# Shift Activated ADALINE Neuron

**The principle behind this activation function is that a misclassification of a target value generates noise in previously established reference predictions. Thus, it will weaken known predictions**

***Speed and accuracy are both an improvement for tweet classification over the stock SKLEARN MLPClassifier***

The structure for using this neuron is thus:

***Establish the reference prediction***

neuron.fit(train_set)

reference_prediction = neuron.predict(reference_set)

***Predict unknown tweet***

Classify tweet as belonging to class 0 (call this tweet:0)

neuron.fit(train_set + tweet:0)

tweet_prediction = neuron.predict(reference_set)

difference(tweet_prediction,reference_prediction)

***Calculate***

if difference > 0:

    tweet:0 was correctly a priori classified

else:

    tweet:0 was incorrectly a priori classified

## What is a Reference Prediction?
This neuron works off of a baseline prediction of known classes. In the example below, it trains on 500 tweets, but makes a baseline prediction of 500 tweets whose classifications are known. This creates a reference prediction that is used later in classification. Overall, this means that the training set is split into two parts, the ADALINE *train* set and the adaline *reference* set. These sets are disjoint and operate at different stages of the neuron's use.

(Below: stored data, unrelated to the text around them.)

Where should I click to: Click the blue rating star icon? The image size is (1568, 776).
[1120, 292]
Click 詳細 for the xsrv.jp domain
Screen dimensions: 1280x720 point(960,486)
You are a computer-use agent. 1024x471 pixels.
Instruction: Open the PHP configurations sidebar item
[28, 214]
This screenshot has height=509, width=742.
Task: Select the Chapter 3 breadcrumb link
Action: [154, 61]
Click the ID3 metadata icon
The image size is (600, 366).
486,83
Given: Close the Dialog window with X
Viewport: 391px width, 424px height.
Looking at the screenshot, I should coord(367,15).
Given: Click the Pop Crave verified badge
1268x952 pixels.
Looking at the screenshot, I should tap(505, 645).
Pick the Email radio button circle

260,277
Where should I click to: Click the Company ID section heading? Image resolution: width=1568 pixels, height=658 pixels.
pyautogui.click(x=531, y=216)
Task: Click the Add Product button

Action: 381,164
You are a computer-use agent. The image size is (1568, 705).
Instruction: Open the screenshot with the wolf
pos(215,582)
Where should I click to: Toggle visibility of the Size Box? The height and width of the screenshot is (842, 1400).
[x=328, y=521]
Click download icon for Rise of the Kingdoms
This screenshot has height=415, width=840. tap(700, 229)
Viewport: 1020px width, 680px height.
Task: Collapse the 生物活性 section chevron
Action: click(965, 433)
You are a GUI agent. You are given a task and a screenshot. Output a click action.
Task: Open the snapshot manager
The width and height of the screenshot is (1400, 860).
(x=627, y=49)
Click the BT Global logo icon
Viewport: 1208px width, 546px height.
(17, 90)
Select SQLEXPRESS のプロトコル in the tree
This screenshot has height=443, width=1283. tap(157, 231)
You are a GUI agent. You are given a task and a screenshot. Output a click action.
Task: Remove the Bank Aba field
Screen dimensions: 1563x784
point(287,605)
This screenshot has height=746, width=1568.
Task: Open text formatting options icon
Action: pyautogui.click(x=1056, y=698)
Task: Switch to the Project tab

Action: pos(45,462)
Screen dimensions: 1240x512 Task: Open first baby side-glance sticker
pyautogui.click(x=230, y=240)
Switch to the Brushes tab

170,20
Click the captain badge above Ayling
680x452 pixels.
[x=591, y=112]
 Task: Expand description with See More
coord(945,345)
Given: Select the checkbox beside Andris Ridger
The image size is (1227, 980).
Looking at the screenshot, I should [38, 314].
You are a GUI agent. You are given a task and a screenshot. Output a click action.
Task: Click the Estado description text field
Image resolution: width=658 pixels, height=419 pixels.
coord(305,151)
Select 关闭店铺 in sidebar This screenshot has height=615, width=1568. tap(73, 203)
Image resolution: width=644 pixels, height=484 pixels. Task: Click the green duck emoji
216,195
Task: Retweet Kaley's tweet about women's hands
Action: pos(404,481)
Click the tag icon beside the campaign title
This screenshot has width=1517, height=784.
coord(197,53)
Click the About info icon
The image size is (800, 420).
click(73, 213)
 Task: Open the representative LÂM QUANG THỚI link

## So this neuron's predict function makes accurate predictions off of 200 tweets?
Nope, in fact, the baseline neuron does rather poorly. But, rather than train on a set of 750 tweets whose classifications are known all at the time of training, the training happens on the baseline training set and a reference prediction on 500 tweets is made with the baseline trained neuron. **It does not matter if the reference predictions are correct!** All that is needed is that there are 500 linear activation values whose classification is already known and saved for later use. The prediction comes from measuring the difference between the reference values and the later predicted values when the training set is modified with the tweet in question.

## Wait, the training set is modified?
Yes, the baseline training set that is used for the reference predictions has the tweet in question added to it. Then the neuron is retrained on this new dataset and a new set of predictions is made on the reference set.

## I'm confused, you're not using the predict function to make a prediction about the tweet in question?
I am absolutely not using the predict function in the way it is classically used. What makes this work is that the unknown tweet is assigned a value of 0 before retraining and repredicting the reference. Then, if that is correct assignment, then it has a different effect on the reference prediction than if it is incorrectly assigned.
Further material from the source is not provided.